Hybrid Smoothing for Anomaly Detection in Time Series
Abstract
Many industrial and engineering processes monitored as times series have smooth trends that indicate normal behavior and occasionally anomalous patterns that can indicate a problem. This kind of behavior can be modeled by a smooth trend, such as a spline or Gaussian process, and a disruption based on a sparser representation. Our approach is to expand the process signal into two sets of basis functions: one set uses L2 penalties on the coefficients, and the other set uses L1 penalties to control sparsity. From a frequentist perspective, this results in a hybrid smoother that combines cubic smoothing splines and the LASSO. As a Bayesian hierarchical model (BHM), this is equivalent to priors giving a Gaussian process and a Laplace distribution for anomaly coefficients.

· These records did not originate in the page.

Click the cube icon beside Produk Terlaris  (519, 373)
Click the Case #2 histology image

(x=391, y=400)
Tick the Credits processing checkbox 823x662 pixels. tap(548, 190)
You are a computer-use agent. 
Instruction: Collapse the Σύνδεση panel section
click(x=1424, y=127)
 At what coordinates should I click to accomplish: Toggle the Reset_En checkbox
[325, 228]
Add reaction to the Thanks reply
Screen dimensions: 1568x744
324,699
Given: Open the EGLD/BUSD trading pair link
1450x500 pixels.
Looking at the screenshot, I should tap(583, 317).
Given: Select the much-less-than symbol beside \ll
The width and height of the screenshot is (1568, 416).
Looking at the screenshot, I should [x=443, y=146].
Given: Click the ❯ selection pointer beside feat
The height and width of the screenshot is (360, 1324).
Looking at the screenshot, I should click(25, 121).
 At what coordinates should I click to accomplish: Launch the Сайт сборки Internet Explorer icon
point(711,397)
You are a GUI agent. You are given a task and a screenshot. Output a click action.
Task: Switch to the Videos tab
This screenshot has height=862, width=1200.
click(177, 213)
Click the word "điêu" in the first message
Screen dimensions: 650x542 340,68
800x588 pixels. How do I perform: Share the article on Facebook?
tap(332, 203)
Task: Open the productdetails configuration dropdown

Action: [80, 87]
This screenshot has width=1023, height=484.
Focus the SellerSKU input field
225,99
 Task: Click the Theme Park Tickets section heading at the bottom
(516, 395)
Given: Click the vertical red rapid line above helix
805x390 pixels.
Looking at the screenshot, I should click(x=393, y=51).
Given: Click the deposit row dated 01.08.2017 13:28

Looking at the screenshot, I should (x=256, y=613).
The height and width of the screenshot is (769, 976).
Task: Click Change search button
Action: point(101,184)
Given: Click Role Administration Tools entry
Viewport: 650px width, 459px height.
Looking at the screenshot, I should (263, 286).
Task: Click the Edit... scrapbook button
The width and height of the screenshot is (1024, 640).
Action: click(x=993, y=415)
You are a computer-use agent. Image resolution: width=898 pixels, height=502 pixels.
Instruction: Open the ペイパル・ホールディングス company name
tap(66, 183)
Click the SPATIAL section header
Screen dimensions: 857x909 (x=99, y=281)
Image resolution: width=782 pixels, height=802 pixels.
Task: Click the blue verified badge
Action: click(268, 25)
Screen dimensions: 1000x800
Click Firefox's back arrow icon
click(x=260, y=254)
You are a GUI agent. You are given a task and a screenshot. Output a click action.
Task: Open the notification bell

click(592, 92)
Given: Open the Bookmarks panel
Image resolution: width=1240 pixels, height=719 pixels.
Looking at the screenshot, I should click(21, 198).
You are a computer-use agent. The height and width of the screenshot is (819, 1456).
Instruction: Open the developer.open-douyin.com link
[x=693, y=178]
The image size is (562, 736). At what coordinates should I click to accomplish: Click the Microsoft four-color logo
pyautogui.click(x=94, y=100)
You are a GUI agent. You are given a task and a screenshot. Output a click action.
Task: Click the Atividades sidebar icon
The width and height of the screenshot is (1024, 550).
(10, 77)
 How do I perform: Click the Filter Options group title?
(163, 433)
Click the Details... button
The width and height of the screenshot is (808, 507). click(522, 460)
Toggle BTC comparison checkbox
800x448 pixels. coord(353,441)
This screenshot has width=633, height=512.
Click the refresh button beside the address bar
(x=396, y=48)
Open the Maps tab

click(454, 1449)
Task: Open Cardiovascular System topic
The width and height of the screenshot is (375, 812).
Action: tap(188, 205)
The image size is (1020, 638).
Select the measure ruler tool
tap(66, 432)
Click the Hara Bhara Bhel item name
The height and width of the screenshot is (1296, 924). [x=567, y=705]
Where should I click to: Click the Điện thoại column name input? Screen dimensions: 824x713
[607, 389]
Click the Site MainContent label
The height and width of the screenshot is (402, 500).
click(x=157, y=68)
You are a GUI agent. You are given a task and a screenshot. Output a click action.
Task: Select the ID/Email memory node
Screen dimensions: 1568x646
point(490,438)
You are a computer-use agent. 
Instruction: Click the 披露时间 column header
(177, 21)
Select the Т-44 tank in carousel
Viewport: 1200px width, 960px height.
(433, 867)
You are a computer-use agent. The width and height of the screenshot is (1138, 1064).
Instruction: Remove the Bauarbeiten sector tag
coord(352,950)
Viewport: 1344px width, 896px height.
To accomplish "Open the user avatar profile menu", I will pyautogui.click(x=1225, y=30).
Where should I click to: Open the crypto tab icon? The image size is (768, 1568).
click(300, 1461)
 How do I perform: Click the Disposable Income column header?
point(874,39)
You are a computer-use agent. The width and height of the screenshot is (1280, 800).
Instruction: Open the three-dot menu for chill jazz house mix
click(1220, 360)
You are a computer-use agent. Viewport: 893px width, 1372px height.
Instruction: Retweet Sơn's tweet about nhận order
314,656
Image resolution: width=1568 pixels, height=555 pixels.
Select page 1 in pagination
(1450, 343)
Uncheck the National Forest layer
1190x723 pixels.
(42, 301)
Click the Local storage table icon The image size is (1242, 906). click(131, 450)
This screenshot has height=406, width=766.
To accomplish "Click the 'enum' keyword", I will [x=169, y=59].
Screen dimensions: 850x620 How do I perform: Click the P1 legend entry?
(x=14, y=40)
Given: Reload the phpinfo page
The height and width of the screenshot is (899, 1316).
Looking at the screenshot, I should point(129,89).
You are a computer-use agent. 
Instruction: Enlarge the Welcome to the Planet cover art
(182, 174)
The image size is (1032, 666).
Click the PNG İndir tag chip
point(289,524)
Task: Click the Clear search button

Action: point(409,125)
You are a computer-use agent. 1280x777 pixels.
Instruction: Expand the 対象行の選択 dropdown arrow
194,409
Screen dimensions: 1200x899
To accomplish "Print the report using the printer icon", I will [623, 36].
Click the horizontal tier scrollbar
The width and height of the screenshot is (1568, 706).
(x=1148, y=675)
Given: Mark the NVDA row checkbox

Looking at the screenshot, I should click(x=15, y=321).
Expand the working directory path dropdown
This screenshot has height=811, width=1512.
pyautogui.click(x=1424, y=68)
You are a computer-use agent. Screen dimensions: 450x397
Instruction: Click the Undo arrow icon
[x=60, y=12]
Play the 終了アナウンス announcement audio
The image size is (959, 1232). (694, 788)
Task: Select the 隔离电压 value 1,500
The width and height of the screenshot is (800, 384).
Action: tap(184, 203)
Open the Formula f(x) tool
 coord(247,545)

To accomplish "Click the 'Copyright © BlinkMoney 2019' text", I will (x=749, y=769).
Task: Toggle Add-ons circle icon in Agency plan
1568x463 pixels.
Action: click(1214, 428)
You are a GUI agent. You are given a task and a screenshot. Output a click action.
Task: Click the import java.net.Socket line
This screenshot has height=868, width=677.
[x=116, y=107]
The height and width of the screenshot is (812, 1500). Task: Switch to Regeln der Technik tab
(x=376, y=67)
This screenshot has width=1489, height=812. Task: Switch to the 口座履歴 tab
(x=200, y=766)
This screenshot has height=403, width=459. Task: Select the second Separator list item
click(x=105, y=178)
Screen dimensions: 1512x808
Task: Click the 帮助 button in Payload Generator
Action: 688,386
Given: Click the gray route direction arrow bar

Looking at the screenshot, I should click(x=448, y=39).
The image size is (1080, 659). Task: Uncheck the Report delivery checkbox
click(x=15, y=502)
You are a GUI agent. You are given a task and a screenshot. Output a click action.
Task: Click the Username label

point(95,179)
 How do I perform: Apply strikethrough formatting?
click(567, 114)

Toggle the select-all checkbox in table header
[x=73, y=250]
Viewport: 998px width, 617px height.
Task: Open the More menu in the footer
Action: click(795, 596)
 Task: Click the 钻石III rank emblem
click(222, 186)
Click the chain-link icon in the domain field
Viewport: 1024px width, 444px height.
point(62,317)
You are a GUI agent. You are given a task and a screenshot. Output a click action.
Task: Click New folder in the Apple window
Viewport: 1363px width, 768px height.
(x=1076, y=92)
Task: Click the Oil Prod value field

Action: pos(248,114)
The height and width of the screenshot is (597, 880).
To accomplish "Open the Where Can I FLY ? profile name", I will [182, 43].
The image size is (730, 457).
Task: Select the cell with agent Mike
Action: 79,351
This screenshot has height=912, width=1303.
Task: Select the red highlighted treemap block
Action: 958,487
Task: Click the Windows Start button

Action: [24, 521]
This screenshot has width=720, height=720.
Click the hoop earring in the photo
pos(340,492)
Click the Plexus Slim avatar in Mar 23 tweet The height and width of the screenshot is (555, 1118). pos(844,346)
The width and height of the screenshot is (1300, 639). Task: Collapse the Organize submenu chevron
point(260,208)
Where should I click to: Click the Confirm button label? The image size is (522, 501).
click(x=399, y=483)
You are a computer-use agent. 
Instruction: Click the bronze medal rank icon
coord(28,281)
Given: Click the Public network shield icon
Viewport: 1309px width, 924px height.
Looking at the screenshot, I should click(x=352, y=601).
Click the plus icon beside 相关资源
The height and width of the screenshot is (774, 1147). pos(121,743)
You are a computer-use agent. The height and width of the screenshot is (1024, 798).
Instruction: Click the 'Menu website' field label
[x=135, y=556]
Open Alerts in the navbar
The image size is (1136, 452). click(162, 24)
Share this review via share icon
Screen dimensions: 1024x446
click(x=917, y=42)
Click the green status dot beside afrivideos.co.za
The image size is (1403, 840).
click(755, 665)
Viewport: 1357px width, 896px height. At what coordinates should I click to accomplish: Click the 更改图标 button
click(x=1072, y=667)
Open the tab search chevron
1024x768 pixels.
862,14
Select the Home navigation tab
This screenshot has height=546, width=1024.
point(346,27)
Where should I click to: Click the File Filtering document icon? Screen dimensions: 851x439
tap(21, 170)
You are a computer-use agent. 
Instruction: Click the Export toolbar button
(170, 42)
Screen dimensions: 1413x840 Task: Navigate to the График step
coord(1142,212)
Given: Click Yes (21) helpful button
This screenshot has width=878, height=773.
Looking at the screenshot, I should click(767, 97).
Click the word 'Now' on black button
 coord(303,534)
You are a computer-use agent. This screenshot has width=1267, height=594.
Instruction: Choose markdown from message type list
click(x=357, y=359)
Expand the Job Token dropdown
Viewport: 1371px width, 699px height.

For the hybrid smoother, we propose two new ways of determining the penalty parameters that use effective degrees of freedom and contrast this with the BHM that uses loosely informative inverse gamma priors. Several reformulations are used to make sampling the BHM posterior more efficient, including some novel features in orthogonalizing and regularizing the model basis functions. This methodology is motivated by a substantive application, offline monitoring of a water treatment process for municipal water filtration. We also test the robustness of these methods with a Monte Carlo study designed to inspect a range trended time series under an array of conditions and compare this new approach to multiple existing modern methods. Both the hybrid smoother and the full BHM give comparable results with small false positive and false negative rates. Besides being successful in the water treatment application, this work can be easily extended to other Gaussian process models and other features that represent process disruptions in offline data.